Saved data entries
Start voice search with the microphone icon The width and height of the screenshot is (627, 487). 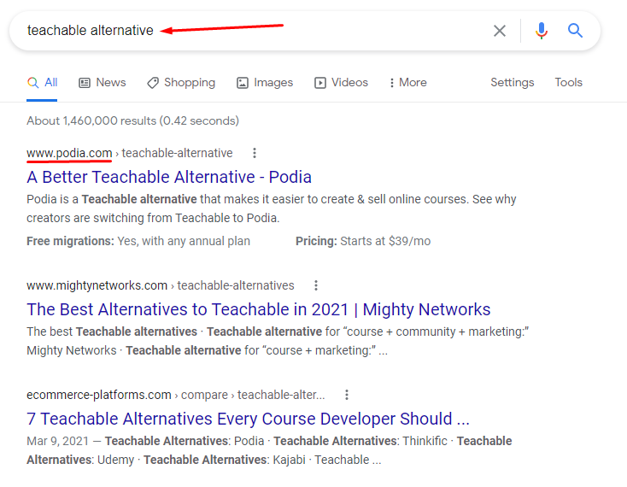coord(542,31)
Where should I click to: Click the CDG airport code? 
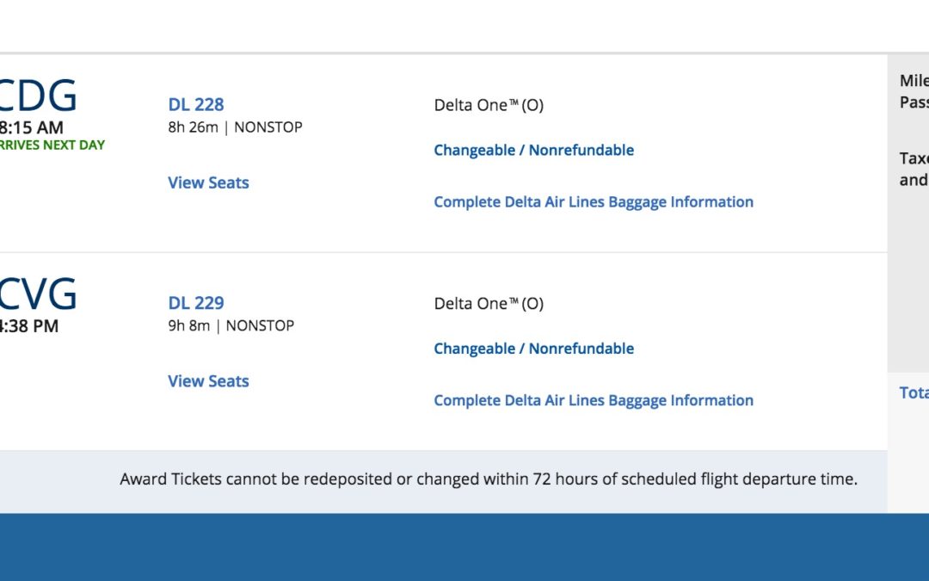click(x=39, y=96)
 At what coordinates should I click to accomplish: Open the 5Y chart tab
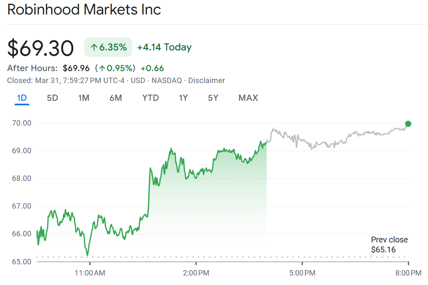(x=213, y=98)
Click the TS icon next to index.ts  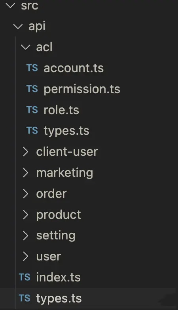[25, 277]
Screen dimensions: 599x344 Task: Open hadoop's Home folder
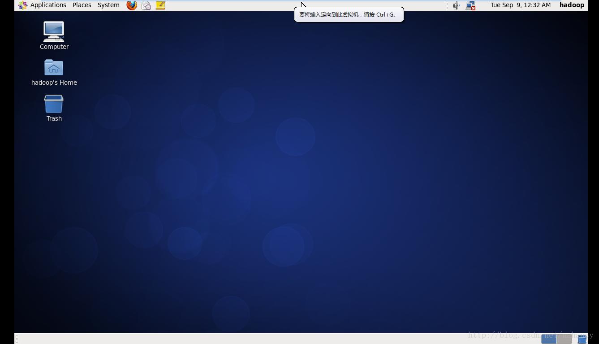(x=54, y=67)
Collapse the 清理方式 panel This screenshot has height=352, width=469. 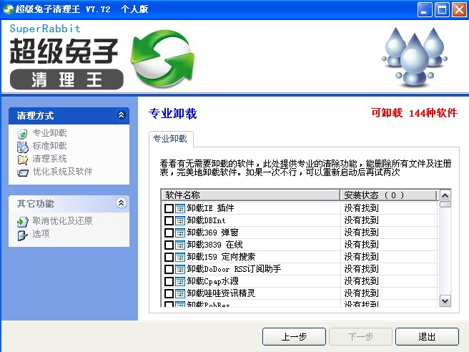(x=122, y=115)
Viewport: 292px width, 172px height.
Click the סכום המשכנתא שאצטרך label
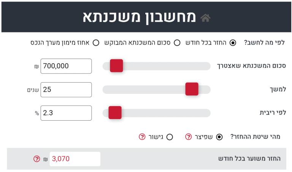click(x=251, y=66)
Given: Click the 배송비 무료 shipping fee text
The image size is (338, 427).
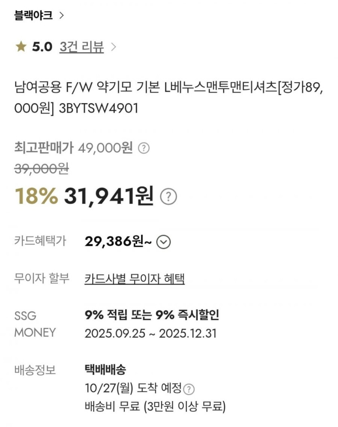Looking at the screenshot, I should [155, 406].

WORK TO COMPLETE →
What you return must match, line for line, the records from the line containing "Viewport: 292px width, 172px height." through their end, with both ends included and no pictures.

SOLUTION →
Viewport: 292px width, 172px height.
Click the סכום המשכנתא שאצטרך label
click(x=251, y=66)
Given: Click the 배송비 무료 shipping fee text
The image size is (338, 427).
Looking at the screenshot, I should [155, 406].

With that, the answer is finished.